In October 2018, Achievement for All will be launching its latest programme called Core Strength. But what is it? What does it mean? How will this programme unlock achievement and remove barriers to learning?
Achievement for All has developed a unique approach to accelerating the academic progress amongst vulnerable and disadvantaged learners, thereby closing the performance gap in education settings and, ultimately, driving social mobility.
We do this by building on the foundations of our main programmes, combined with new approaches to improving wellbeing and mental health throughout a school community and by developing more effective cognitive development tools for every age and phase.
Welcome to the Core Strength Programme
Over the last five years it has become increasingly apparent among the 100,000 targeted children and young people engaged in Achievement for All programmes that the common starting point for the majority is the need to build core strength.
Children and young people experiencing disadvantage and underachievement lack confidence, find learning challenging, develop differently and have limited participation in society.
Underlying factors, or needs, may be cognitive, physical, emotional or social; each manifest in a fundamental lack of progress of the child or young person when compared to their peers.
The political and educational debate around reading, writing and maths, the traditional pillars around which the national curriculum has been built for over a hundred years, still rages about the best way to "teach" these subjects, and what should be the "content" of the subjects, not to mention the focus on how to assess and grade learning.
Very few in education or politics talk about how children and young people learn, and how best to build a successful life long learner, beyond the assessed curriculum.
It is fair to say that, in our educational past, we expected children to develop a sophisticated set of thinking skills simply through years of immersion in a school system rich in content and challenge.
Perhaps, we were aware of our limitations - "we are teachers, after all, not developmental or education psychologists." Perhaps our classrooms have not evolved at a pace to keep up with our new knowledge on the neuroscience of learning?
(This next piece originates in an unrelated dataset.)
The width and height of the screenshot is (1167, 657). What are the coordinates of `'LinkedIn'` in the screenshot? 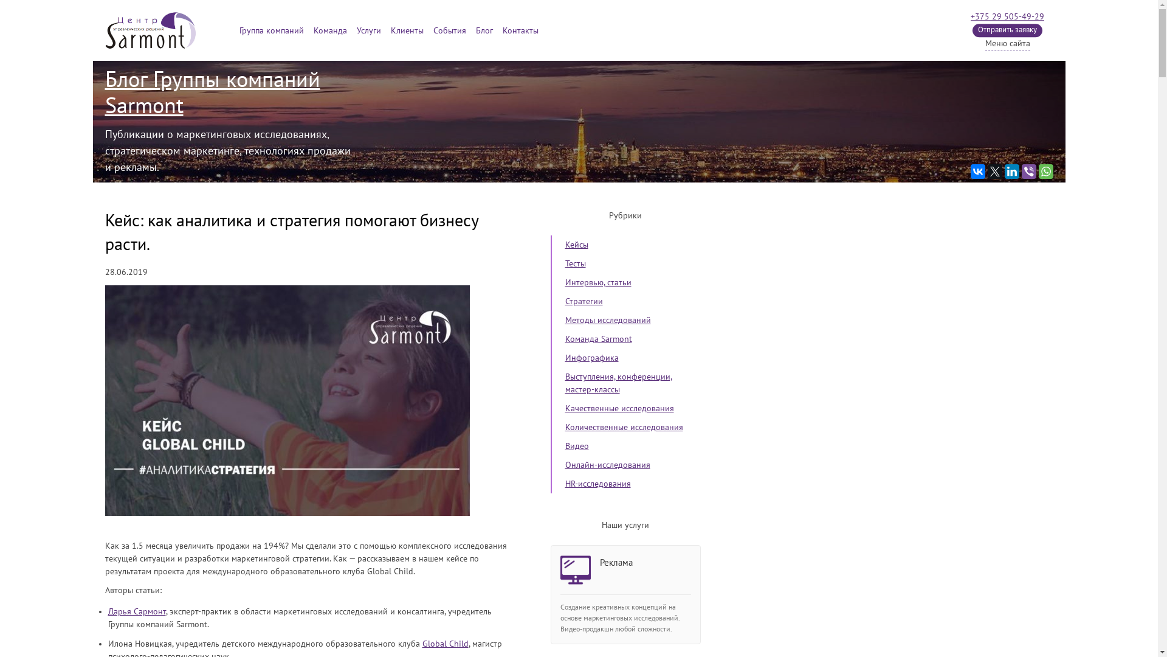 It's located at (1012, 171).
What we realise today however is that we can’t leave the development of thinking skills to chance any more. As the links between thinking development and language development have become more clear over time, so has our awareness of the nature and extent of learning difficulties, which can delay or impede the development of learning and thinking processes.
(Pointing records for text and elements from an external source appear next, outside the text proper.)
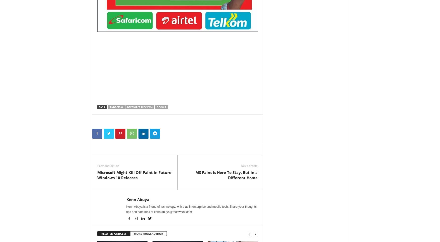 This screenshot has height=242, width=440. What do you see at coordinates (139, 107) in the screenshot?
I see `'Developer Preview 4'` at bounding box center [139, 107].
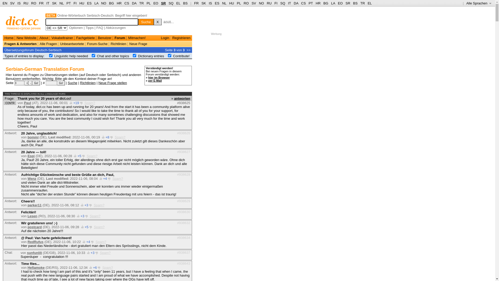 The width and height of the screenshot is (499, 281). I want to click on '+8', so click(107, 137).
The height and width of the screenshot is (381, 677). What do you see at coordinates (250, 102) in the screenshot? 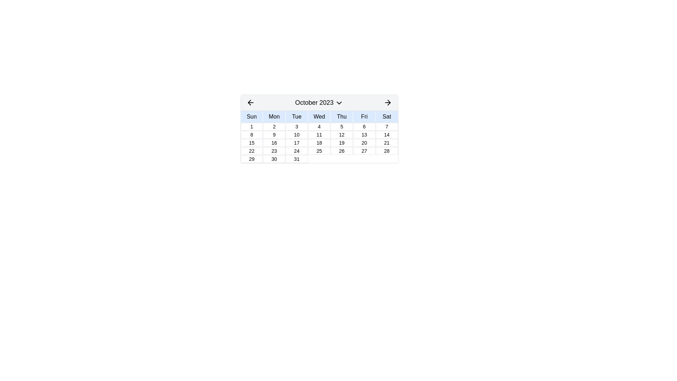
I see `the left-pointing arrow navigational control located in the top-left corner of the calendar header labeled 'October 2023'` at bounding box center [250, 102].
Specialist interventions are sometimes required to help children and young people overcome these hurdles but it is not only children and young people with identified special educational needs that may need a more structured and explicit approach to the development of underlying thinking skills.
The challenge of social and economic disadvantage
The graph above illustrates the immensity of the challenge. In nearly a decade of targeted school improvement activity, young people in the greatest poverty (for the longest period of time) have not closed the gap.
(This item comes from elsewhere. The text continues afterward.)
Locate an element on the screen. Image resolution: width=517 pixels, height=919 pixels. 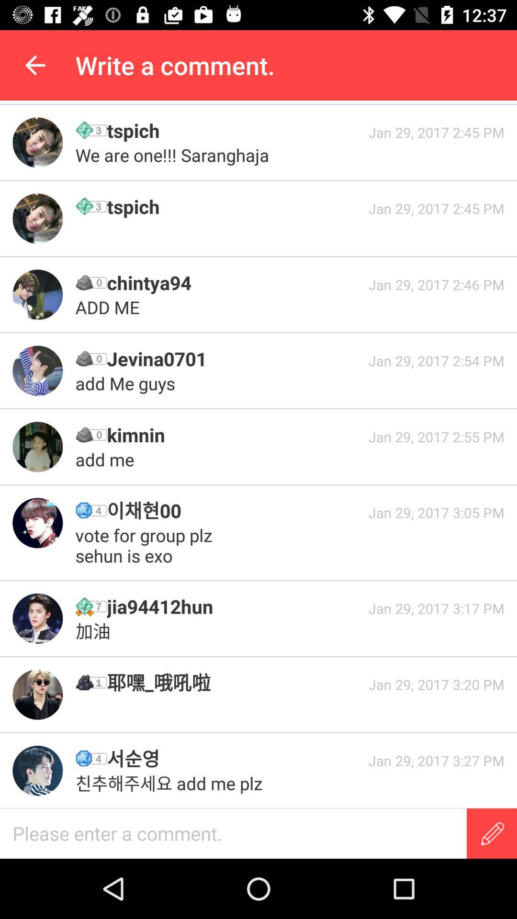
open jia94412hun profile picture is located at coordinates (37, 619).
"...Our first important finding is that the gap is closing, but at a very slow rate. Indeed, despite significant investment and targeted intervention programmes, the gap between disadvantaged 16 year old pupils and their peers has only narrowed by three months of learning between 2007 and 2016.
“In 2016, the gap nationally, at the end of secondary school, was still 19.3 months. In fact, disadvantaged pupils fall behind their more affluent peers by around 2 months each year over the course of secondary school.
“Over the same period (2007 – 2016), the gap by the end of primary school narrowed by 2.8 months and the gap by age five narrowed by 1,2 months. At current trends, we estimate that it would take around 50 years for the dsadvnatge gap to close completely by the time pupils take their GCSEs..."
Closing the Gap? Trends in Educational Attainment and Disadvantage Andrews Robinson and Hutchinson (2017) Education Policy Institute
No family role models?
Nowhere to study after school?
Overwhelmed by poverty, housing issues, or cultural expectations?
Look deeper, and one of the most compelling reasons for socially disadvantaged children underperforming academically could be linked to language (and therefore cognitive) development.